Etiyopya’nın kuzey bölgesinde yer alan Dallol Volkanı, Danakil çöküntüsü oluşmadan önce maden kasabası olarak kabul ediliyordu. Öyle ki bölgede yaşayan halk bir hayli zengindi ve sonrasında yaşayan doğa olayı şehir efsanelerine dahi konu oldu. Dünyanın pek çok noktasından bu eşsiz manzarayı görmek için her yıl binlerce kişi geliyor. Ziyaretçilerin hayati riskten korunmak için belirlenen kurallara uyması gerekiyor.

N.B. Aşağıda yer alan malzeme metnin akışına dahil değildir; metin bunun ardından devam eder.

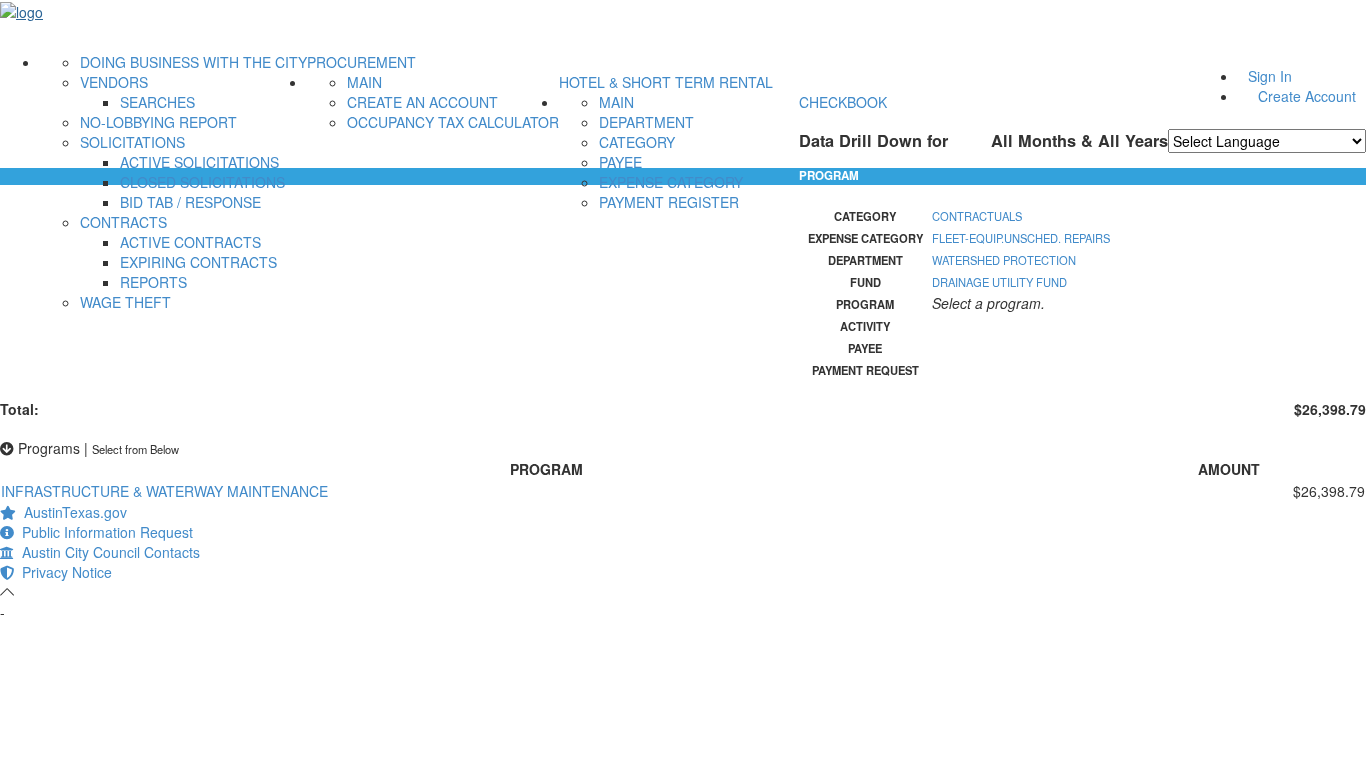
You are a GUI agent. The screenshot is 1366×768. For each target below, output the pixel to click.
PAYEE (620, 162)
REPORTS (153, 282)
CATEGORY (637, 142)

Dallol Volkanı, son derece yüksek sıcaklıkları ve yaşanan doğa olayı nedeniyle insanlar tarafından cehenneme benzetiliyor. Dünyada en yüksek sıcaklıkların ölçüldüğü yerleşim yeri olarak tespit edilen Dallol Volkanı, volkanik patlamalar sonucunda oluşmuş göllerindne meydana geliyor. Bölgeye fotoğraf çekmek için ziyarete giden gezginlerin her an ölme riski bulunuyor. Çünkü bu kraterin sıcaklığı çoğu zaman 50 dereceyi geçiyor ve etrafında dolaşan insanların kratere düşmesi halinde haşlanarak ölümlerine bile sebep olabiliyor. Dallol Yanardağı'nın 100 yıl önce pasifleştiği ve etkisinin şu anda devam etmediği biliniyor. Bölgedeki nem oranı yanar dağın kraterleri ve lavlarından çıkan buhar nedeniyle %60'a kadar çıkıyor.
Yerel Afar halkı, bu mucizevi doğa görünümü için ilgi çekici bir efsane dahi üretmeyi başardı. Efsaneye göre, bu bölgede yaşayan halk krallar gibi para içinde ve varlıklı bir şekilde hayatını devam ettiriyor. Ancak gözlerini bürüyen para hırsı ve aç gözlü davranışları nedeniyle Tanrı onları cezalandırdı. Tanrı’ya itaat etmeyi bırakmaları ise cezanın kesinleşmesine neden oldu. Tanrı da ceza olarak halkın altınlarını tuza çevirdi ve göl altın sarısı bir rengi aldı. Halk ne zaman açgözlülüğü bırakıp Tanrı’ya itaati devam ettirirse Tanrı’nın o zaman altınları geri vereceğine inanılıyor.